● INSTRUCTIONS FOR THE TASK
Which joints does the text about walking name as fine-tuned by evolution for walking?

Start of TEXT SEGMENT

Walking, upright on two legs, is one of the defining characteristics of humanity. We are evolved to walk – almost everything about your body, from the weight distribution of your upper and lower torso to the joints of your feet, ankles, knees, and hips, to the balance-providing structures of your inner ear, are fine-tuned by evolution to optimize the bio-mechanics of walking.
That evolution means that walking is one of the most natural ways to get around, whether it’s across a room or across a city. In doing that, you expend energy and that can be considered as exercise, even though you may not think of it as “working out”.
For most people, when they think about walking as physical exercise it implies more than just putting one foot in front of the other for a few minutes. Usually there is some duration target you have in mind, or a distance, or the number of steps. There is the notion of getting your heart rate up from your resting pulse rate to something higher, of genuinely working up a sweat.
When I started walking with a purpose, almost any walk became exercise, because I was so out of shape that I would be huffing and puffing after just a few minutes. Now that I am in better shape, I have to set out to exercise through my walking – duration and route become key. A good workout can come when I do at least 60 minutes, with lots of up and down hills, and ideally also carrying a load.

End of TEXT SEGMENT
Start of LISTED ENTRIES

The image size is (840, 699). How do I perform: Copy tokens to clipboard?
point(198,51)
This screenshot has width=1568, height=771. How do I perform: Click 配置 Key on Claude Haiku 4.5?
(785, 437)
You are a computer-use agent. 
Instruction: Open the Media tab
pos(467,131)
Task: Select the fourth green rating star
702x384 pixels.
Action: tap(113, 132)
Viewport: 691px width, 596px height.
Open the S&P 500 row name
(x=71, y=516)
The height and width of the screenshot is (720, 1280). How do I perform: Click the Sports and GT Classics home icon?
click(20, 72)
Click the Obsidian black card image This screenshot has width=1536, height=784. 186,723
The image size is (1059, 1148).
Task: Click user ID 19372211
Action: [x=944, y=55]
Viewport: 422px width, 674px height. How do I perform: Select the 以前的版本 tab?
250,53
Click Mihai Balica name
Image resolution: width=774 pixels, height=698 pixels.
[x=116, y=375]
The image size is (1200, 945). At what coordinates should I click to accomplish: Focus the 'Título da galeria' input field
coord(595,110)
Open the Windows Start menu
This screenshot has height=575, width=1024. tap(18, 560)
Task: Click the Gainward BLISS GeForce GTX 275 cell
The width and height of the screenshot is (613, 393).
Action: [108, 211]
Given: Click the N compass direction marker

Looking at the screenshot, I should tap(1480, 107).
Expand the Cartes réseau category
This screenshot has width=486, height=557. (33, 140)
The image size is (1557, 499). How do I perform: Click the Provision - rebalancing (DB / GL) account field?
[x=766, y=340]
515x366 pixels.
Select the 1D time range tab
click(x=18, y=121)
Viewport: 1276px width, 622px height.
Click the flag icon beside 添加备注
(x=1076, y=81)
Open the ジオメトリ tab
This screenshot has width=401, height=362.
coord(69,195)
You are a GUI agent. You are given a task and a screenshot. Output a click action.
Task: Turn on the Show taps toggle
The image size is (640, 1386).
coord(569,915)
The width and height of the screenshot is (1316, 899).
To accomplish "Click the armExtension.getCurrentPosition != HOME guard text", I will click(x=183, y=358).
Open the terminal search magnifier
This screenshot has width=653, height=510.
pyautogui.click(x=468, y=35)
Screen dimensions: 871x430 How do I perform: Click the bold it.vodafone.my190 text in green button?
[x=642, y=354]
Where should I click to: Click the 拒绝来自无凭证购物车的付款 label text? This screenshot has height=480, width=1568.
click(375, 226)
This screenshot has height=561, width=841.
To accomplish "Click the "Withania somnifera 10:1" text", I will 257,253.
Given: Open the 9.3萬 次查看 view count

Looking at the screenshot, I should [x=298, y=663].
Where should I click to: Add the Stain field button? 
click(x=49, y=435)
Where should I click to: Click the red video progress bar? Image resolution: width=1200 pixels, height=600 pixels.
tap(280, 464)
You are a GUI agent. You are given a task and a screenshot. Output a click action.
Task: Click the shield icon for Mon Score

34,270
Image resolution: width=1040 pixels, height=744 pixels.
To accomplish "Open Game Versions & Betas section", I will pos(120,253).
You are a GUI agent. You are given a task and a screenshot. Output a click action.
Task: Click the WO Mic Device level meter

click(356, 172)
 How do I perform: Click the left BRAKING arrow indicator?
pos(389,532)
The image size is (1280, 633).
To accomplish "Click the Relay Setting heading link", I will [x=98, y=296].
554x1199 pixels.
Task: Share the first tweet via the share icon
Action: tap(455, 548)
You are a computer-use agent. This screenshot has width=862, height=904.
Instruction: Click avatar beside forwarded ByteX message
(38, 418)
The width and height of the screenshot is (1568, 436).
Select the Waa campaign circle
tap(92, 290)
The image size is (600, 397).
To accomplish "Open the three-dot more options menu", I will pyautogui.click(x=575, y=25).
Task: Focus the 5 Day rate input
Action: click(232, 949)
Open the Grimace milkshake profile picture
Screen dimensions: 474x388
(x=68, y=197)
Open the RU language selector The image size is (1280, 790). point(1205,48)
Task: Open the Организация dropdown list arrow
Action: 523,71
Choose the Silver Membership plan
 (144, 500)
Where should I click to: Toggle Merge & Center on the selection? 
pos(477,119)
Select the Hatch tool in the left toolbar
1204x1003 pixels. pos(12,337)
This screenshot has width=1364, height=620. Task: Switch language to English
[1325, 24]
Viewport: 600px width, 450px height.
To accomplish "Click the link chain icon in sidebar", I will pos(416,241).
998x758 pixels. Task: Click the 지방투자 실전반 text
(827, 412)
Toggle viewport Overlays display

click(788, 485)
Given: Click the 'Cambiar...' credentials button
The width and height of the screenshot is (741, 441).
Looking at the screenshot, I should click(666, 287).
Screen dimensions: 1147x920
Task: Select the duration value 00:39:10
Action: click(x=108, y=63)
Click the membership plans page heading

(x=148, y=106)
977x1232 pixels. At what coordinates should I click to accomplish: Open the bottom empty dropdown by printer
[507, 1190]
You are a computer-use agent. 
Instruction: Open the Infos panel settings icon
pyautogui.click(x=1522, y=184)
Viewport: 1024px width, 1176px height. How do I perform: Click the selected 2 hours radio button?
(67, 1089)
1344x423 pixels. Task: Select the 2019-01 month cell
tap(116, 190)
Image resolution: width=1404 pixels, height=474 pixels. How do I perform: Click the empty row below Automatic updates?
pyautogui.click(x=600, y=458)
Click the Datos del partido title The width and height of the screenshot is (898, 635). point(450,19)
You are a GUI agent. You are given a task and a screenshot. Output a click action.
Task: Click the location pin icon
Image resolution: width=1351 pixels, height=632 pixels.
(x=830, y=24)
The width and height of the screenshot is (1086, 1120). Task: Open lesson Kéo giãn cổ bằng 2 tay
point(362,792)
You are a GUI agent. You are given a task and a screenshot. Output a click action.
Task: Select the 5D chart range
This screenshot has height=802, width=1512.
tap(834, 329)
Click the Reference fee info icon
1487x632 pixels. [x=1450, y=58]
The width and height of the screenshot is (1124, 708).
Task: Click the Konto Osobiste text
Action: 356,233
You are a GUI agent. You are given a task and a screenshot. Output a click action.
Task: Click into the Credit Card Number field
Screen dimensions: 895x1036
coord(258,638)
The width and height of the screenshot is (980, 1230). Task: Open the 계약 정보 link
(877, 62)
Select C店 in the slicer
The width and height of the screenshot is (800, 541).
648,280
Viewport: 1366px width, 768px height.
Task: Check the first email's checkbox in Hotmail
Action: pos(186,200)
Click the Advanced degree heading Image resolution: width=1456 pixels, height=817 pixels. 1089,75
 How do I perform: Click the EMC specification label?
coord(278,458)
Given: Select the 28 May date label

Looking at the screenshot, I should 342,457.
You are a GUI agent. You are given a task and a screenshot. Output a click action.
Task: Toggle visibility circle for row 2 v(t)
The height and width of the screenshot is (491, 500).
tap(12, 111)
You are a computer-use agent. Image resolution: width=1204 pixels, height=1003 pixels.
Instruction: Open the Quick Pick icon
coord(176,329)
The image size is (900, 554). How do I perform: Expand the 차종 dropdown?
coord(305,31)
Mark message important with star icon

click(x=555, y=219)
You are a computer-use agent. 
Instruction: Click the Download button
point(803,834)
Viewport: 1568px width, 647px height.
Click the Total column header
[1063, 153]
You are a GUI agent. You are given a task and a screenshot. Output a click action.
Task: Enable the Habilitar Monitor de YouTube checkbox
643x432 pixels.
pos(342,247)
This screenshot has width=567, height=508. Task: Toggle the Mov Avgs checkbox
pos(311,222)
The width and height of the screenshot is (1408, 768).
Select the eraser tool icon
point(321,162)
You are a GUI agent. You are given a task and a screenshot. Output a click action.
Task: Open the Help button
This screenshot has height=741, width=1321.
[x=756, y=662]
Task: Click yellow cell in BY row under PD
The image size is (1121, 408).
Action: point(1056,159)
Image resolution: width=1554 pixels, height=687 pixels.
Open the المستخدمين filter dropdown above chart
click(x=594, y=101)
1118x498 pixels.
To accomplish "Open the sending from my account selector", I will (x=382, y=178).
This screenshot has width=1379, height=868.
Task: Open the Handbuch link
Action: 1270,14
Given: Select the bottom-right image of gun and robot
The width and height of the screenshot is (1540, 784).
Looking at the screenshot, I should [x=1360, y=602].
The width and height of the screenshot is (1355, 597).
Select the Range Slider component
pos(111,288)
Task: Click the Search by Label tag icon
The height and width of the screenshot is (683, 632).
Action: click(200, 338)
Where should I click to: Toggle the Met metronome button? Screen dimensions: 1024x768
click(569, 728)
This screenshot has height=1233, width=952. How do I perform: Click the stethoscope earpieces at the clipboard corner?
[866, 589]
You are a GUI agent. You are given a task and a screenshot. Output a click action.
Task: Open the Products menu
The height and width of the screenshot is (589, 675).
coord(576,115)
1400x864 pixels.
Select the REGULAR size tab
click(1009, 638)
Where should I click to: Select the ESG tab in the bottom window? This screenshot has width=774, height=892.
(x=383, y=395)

End of LISTED ENTRIES

● TASK ANSWER
The joints of the feet, ankles, knees, and hips.